Die Zuordnung der vom Beschwerdeführer beantragten Frequenzen an den ORF führe zu einer teilweisen, nicht gerechtfertigten Doppelversorgung. Aus den §§ 10 Abs. 1 Z 3 PrR-G iVm § 11 PrR-G - insbesondere aus der Verwendung des Wortes "höchstens" im § 10 Abs. 1 Z 1 PrR-G - ergebe sich, dass es (in verfassungskonformer Auslegung dieser Gesetzesstellen) im Ermessen der Behörde stehe, dem Beschwerdeführer die beantragten Frequenzen zur Gänze oder zumindest teilweise zuzuordnen. Darüber hinaus bestehe gemäß § 11 PrR-G die Verpflichtung der Behörde, alle dem ORF zugeordneten Frequenzen im Hinblick auf die Vorgaben des § 10 PrR-G zu überprüfen. Dabei müsse die belangte Behörde zum Ergebnis gelangen, dass es der öffentlich-rechtliche Versorgungsauftrag nicht rechtfertigen könne, vier Frequenzketten von einer öffentlich-rechtlichen Anstalt zu "besetzen". Nach § 10 PrR-G müssten dem ORF daher Frequenzen entzogen und eine bundesweite Lizenz vergeben werden.

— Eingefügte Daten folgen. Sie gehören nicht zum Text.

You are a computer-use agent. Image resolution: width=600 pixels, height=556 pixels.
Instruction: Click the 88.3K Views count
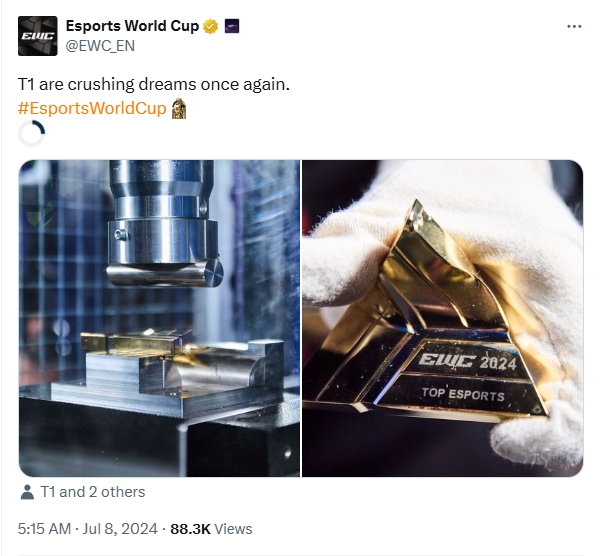click(x=211, y=529)
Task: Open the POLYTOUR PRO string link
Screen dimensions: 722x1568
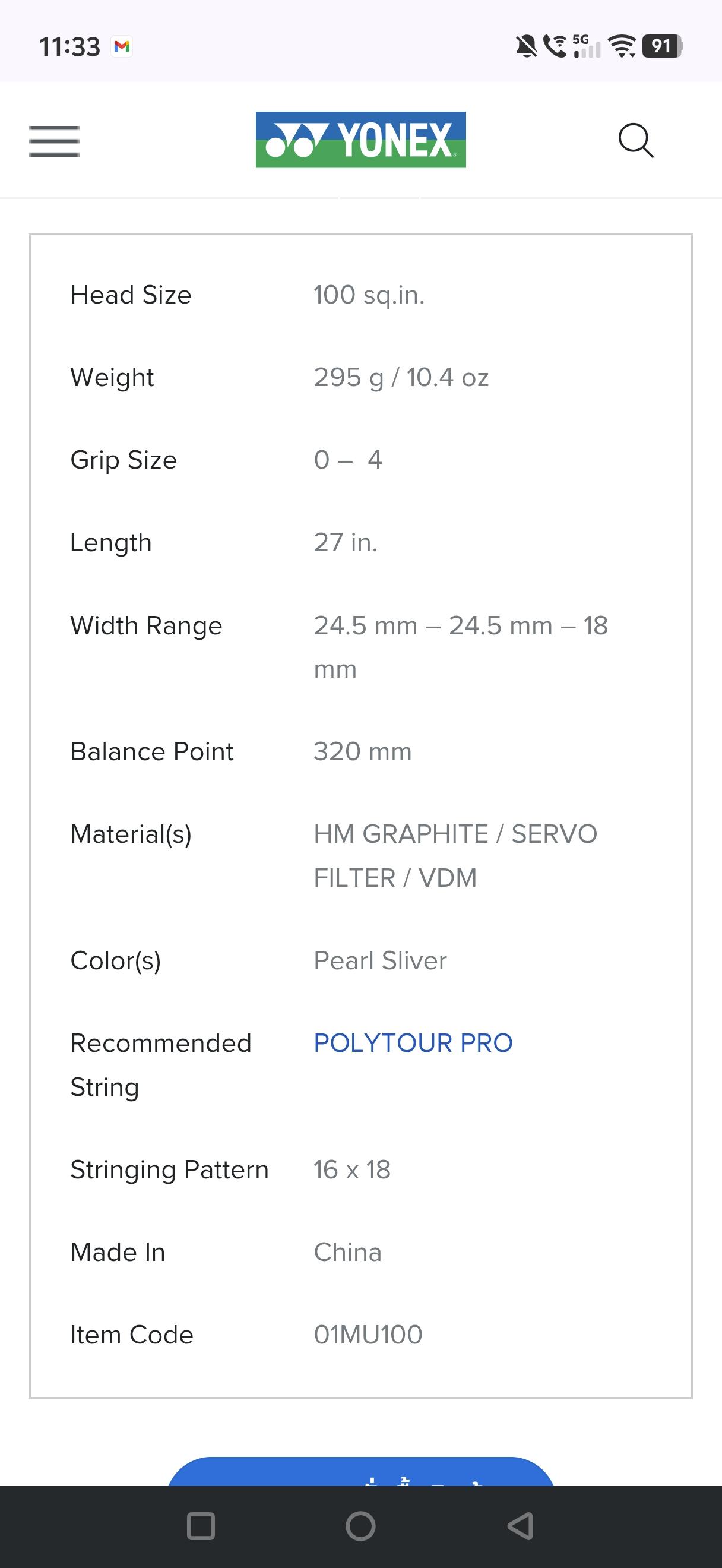Action: [413, 1044]
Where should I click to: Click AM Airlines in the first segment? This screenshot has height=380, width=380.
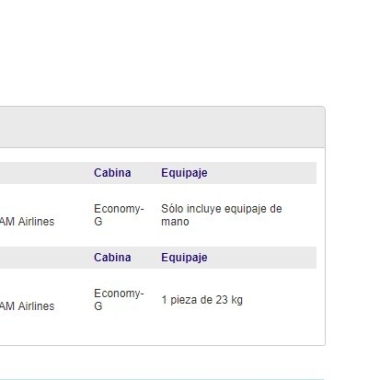[x=27, y=221]
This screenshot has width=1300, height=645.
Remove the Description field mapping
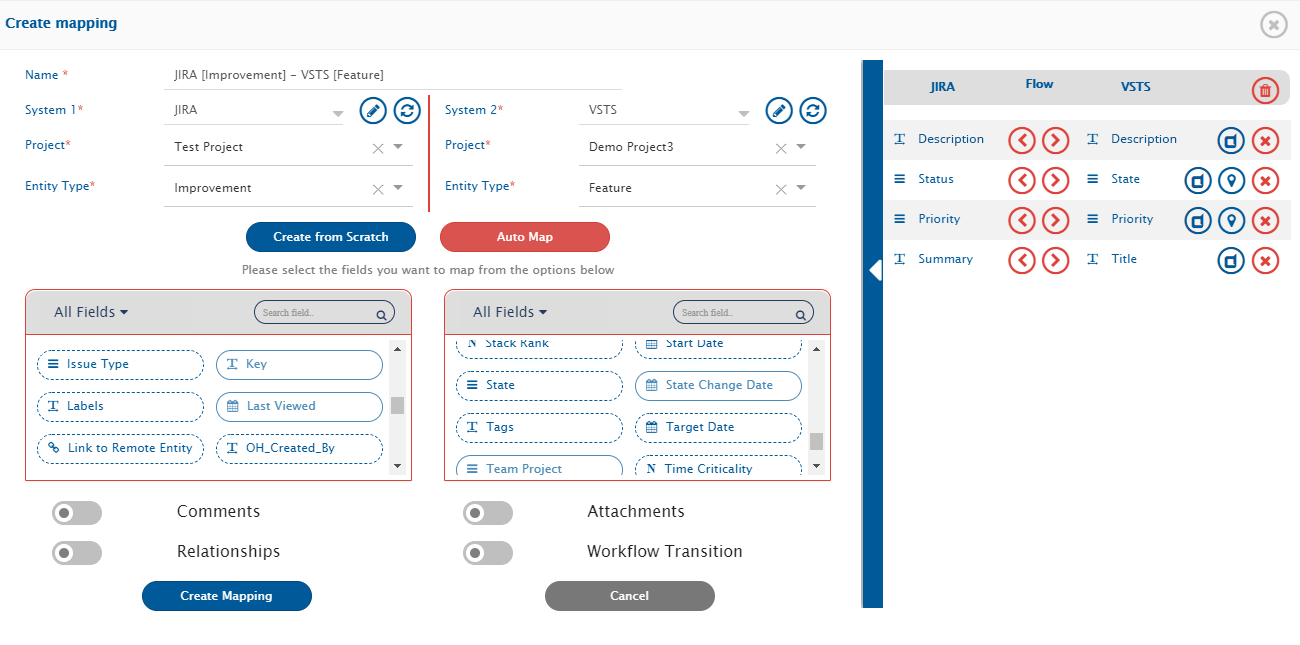click(1265, 141)

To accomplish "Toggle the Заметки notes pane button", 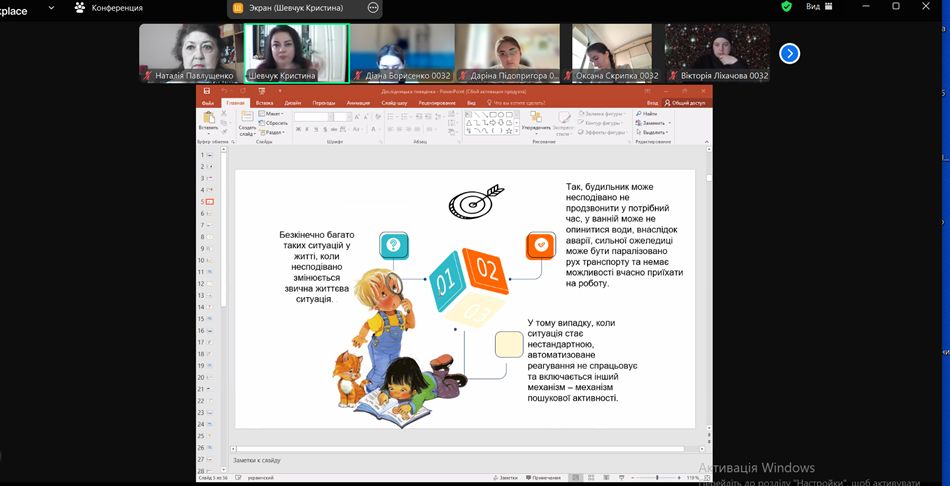I will pyautogui.click(x=506, y=478).
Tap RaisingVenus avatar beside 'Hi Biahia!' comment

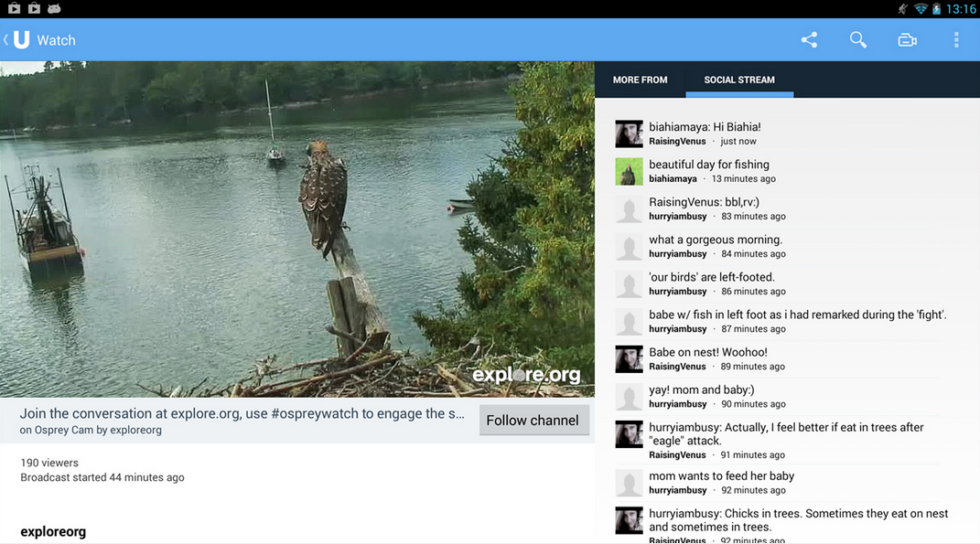(629, 134)
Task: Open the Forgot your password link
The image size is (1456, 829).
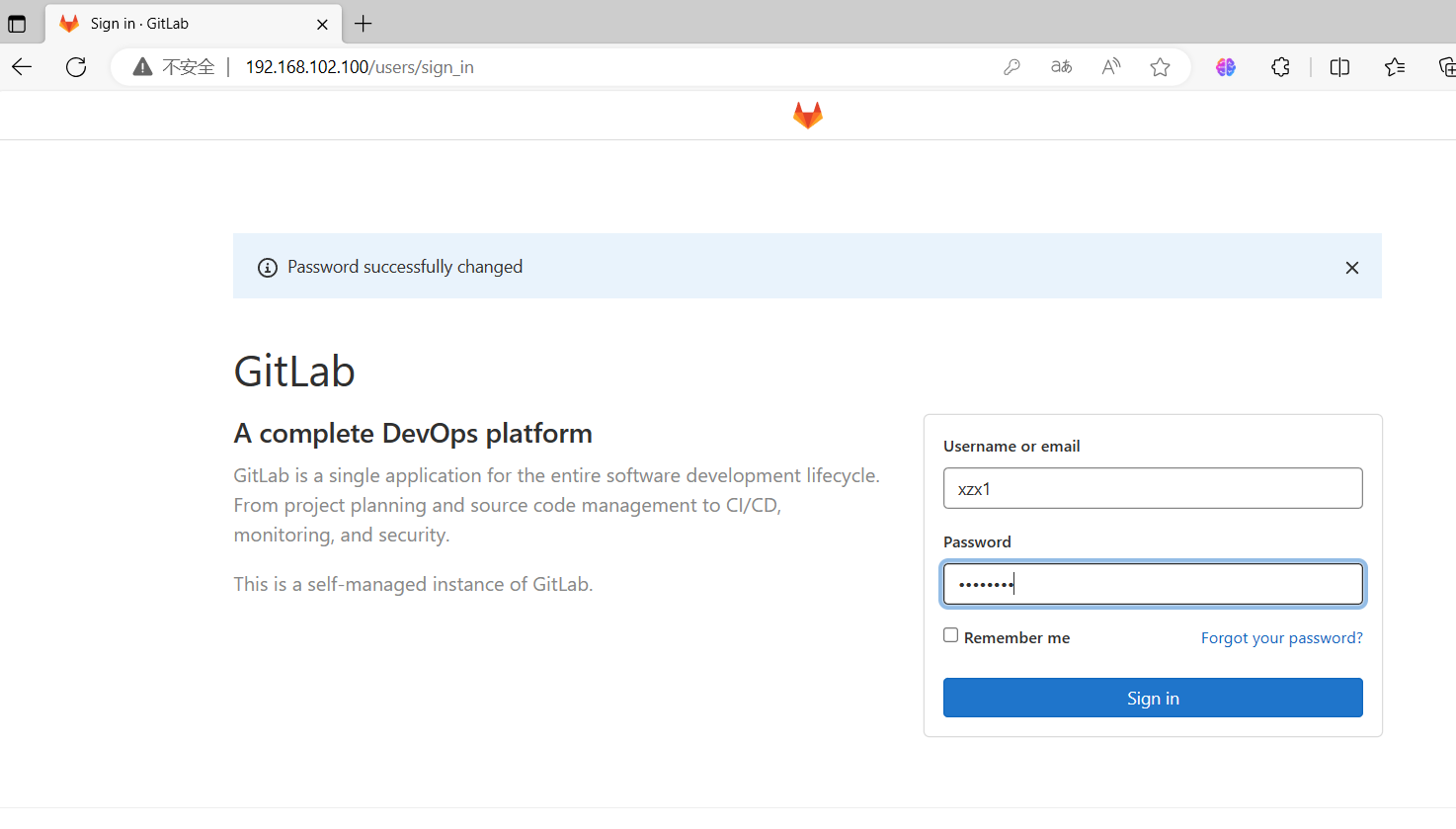Action: coord(1281,637)
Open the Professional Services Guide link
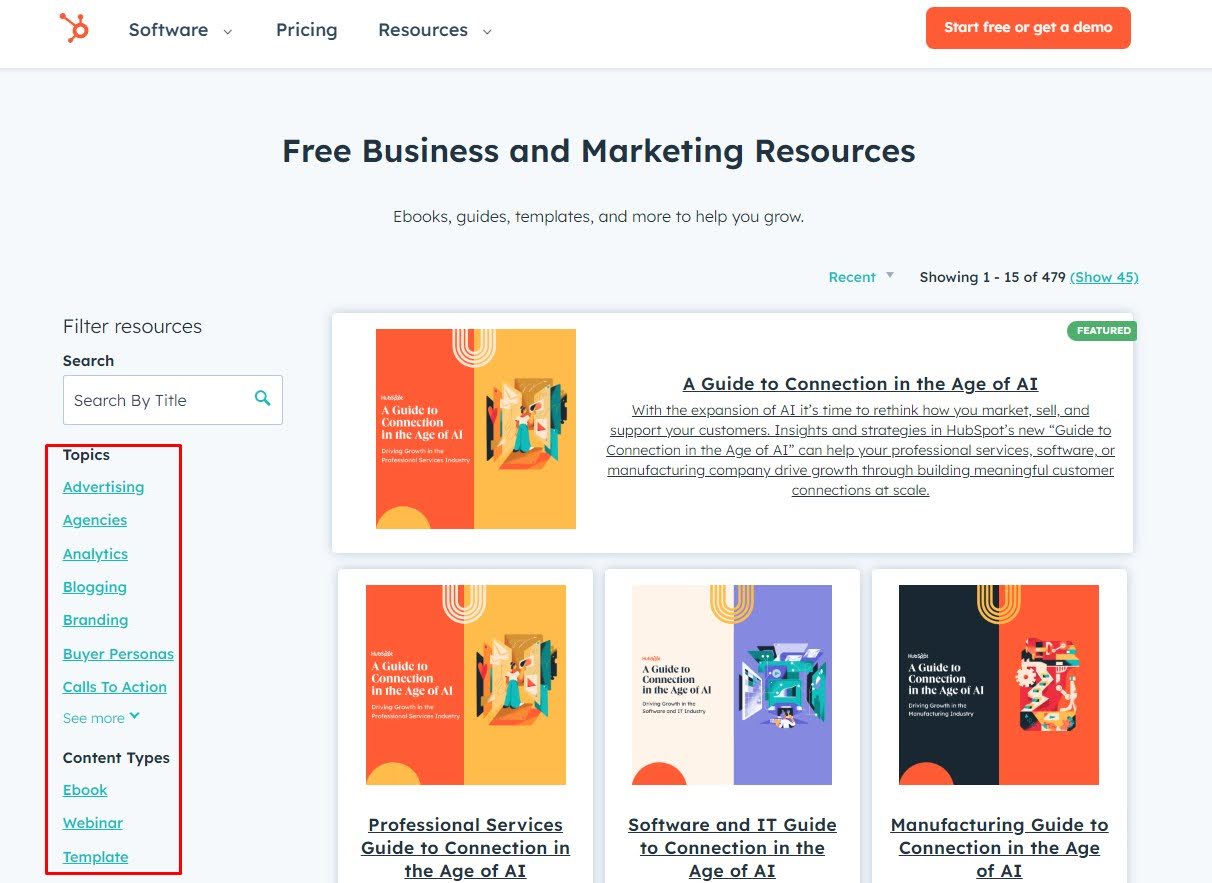 [x=465, y=847]
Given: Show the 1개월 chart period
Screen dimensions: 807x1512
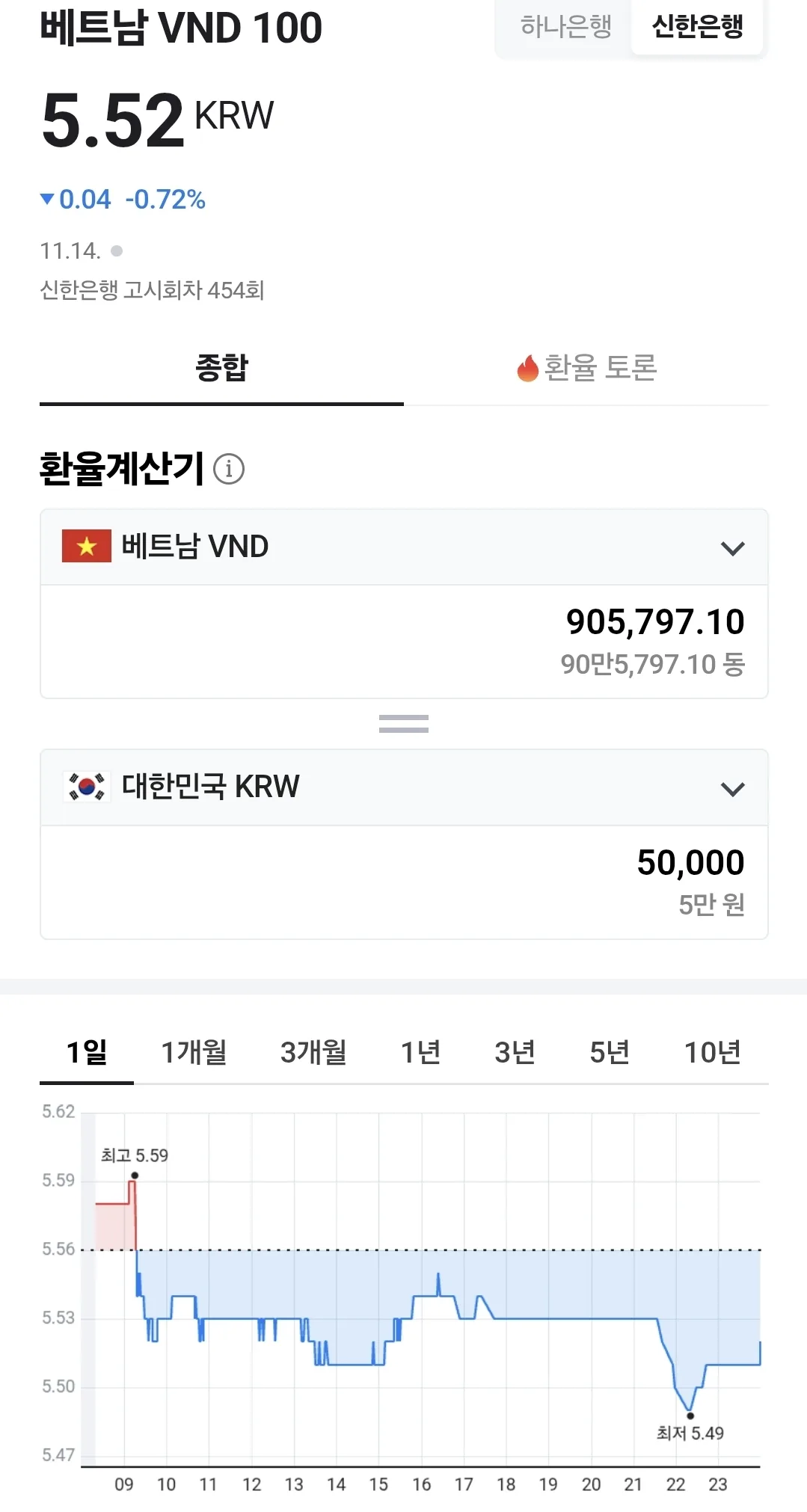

Es widerspreche der Gesetzeslage, wenn die belangte Behörde annehme, der Beschwerdeführer sei verpflichtet gewesen, in seinem Antrag das oben dargestellte Verfahren detailliert aufzulisten und zum Antragsbestandteil zu machen, um Anspruch auf ein solches Verfahren zu haben. Die Unterlassung dieses Verfahrens verletze zudem Art. 6 Abs. 1 EMRK.

Gemäß § 10 Abs. 1 PrR-G hat die Regulierungsbehörde die drahtlosen terrestrischen Übertragungskapazitäten nach Frequenz und Standort dem Österreichischen Rundfunk und den privaten Hörfunkveranstaltern unter Berücksichtigung der topographischen Verhältnisse, der technischen Gegebenheiten und der internationalen fernmelderechtlichen Verpflichtungen Österreichs nach Maßgabe und in der Reihenfolge folgender Kriterien zuzuordnen:

1. Für den Österreichischen Rundfunk ist eine Versorgung im Sinne des § 3 RFG, BGBl. Nr. 379/1984, mit höchstens vier Programmen des Hörfunks zu gewährleisten, wobei für das vierte Programm der Versorgungsgrad der zum Betrieb eines Rundfunkempfangsgerätes (Hörfunk) berechtigten Bewohner des Bundesgebietes ausreicht, wie er am 1. Mai 1997 in jedem Bundesland besteht.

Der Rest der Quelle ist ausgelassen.